Skip to: Description  ·  Claims  · Patent History  ·  Patent History
Description
BACKGROUND OF THE INVENTION

1. Field of Invention

The present invention relates to an interconnection architecture of a computing system, and more particularly to multifunctional interconnections that facilitates multiple types of communication in a clustering system.

2. Related Art

Generally, in a typical clustering system, a connection slot for a specific module can only be used for similar function. For example, computation slot is dedicated for the use of computation, such as the use of connecting computation nodes; I/O (Input/Output) slot is only used for various I/O devices. To support different function, different dedicated slots need to be provided for those functions in the clustering system.

FIG. 1 shows a typical implementation of a clustering computer in the prior art. The drawing specifically shows logical connections for computation and storage. The clustering system mainly includes compute nodes 110˜120, network-attached storage devices 130˜140, NICs Network Interface Controllers) 162˜164, and network switch 180. The compute nodes 110˜120 are standalone computer systems that have an operating system domain. Each of the compute nodes 110˜120 uses one or more system I/O (Input/Output) bus 150 to connect with various I/O devices. The compute nodes 110˜120 also connect to the NICs 162˜164 through the system I/O buses 150. Through the network interfaces 170, the NICs 162˜164 connect with the network switch 180 and build physical networks. The network-attached storage devices 130˜140 use the network interfaces 170 to connect with the network switch 180. Namely, the network switch 180 facilitates communication between the compute nodes 110˜120 and the network-attached storage device 130˜140.

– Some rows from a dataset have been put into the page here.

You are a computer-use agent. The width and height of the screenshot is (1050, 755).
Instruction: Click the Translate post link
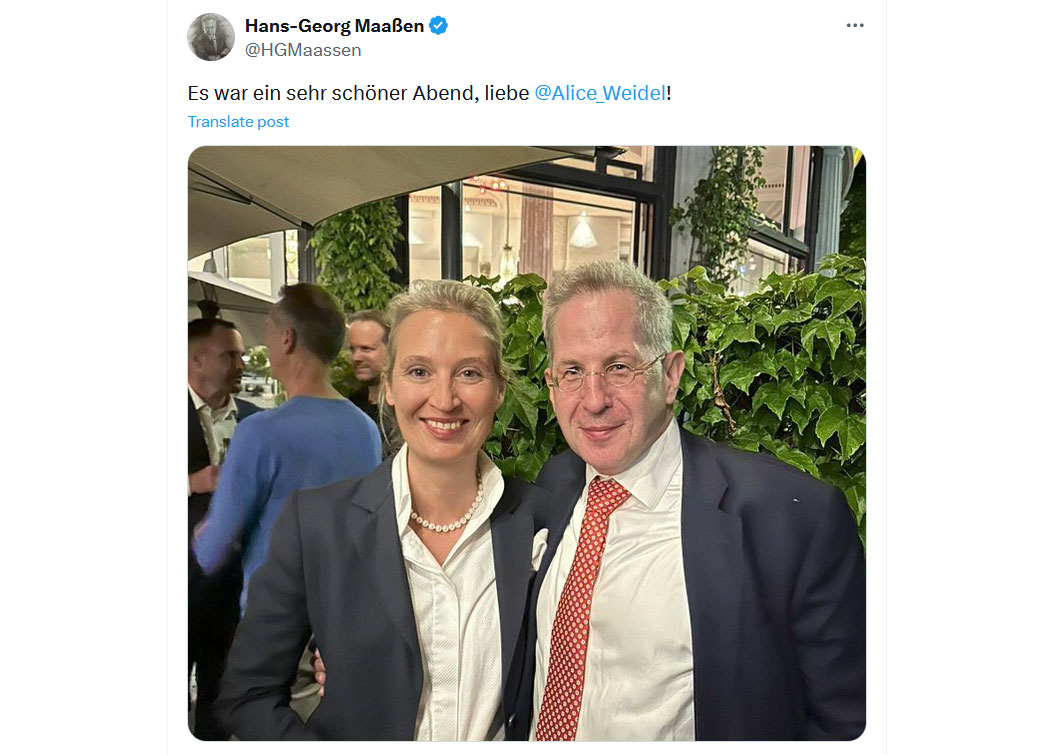click(238, 122)
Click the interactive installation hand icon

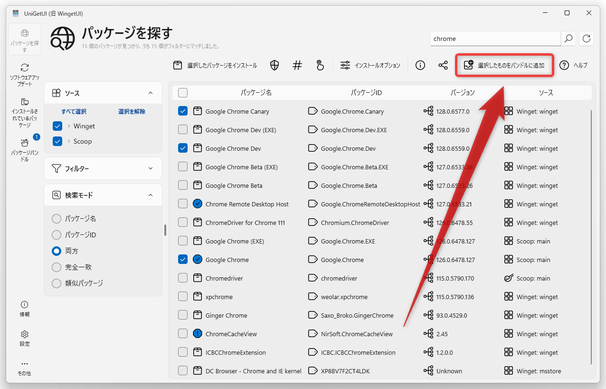click(x=320, y=65)
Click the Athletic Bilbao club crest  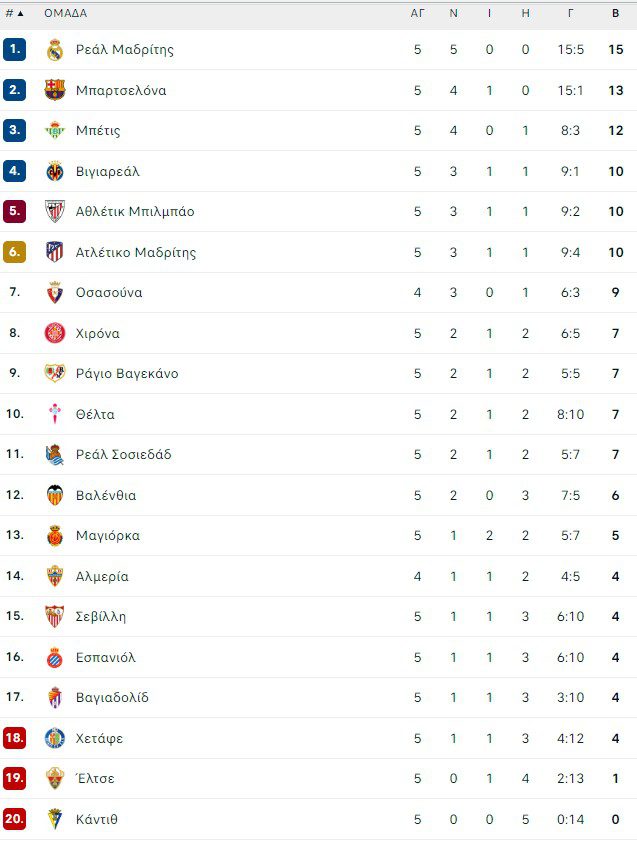pyautogui.click(x=55, y=212)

In the clustering system shown in FIG. 1, the actual physical partition may configure the system I/O buses 150, the NICs 162˜164, and the network interfaces 170 on a bottom plane 190. Since the NICs 162˜164 are independent from the compute nodes 110˜120, i.e. the NICs 162˜164 are not located on the compute node 110/120, the system I/O bus 150 is an essential interface to connect the compute node 110/120 and the NIC 162/164. Then, apparently the physical signal interface (system I/O bus plus network interface) between the compute node 110/120 and the network switch 180 are different from the one (network interface only) between the storage device 130/140 and the network switch 180. That means the clustering system needs to have at least two types of connection slots with different functions on the bottom plane 190. And these physical connection slots cannot be shared between one compute node and one storage device. In FIG. 1, the connection slots 111˜121 cannot be used to connect the storage devices 130˜140. In the other hand, the connection slots 131˜141 cannot be used to connect with the compute node 110/120 either.

SUMMARY OF THE INVENTION

The problems noted above are solved in large part by the present invention that provides a slot for different types of functions, such as computation and storage, thereby facilitating a flexible system configuration that allows selecting different network technologies.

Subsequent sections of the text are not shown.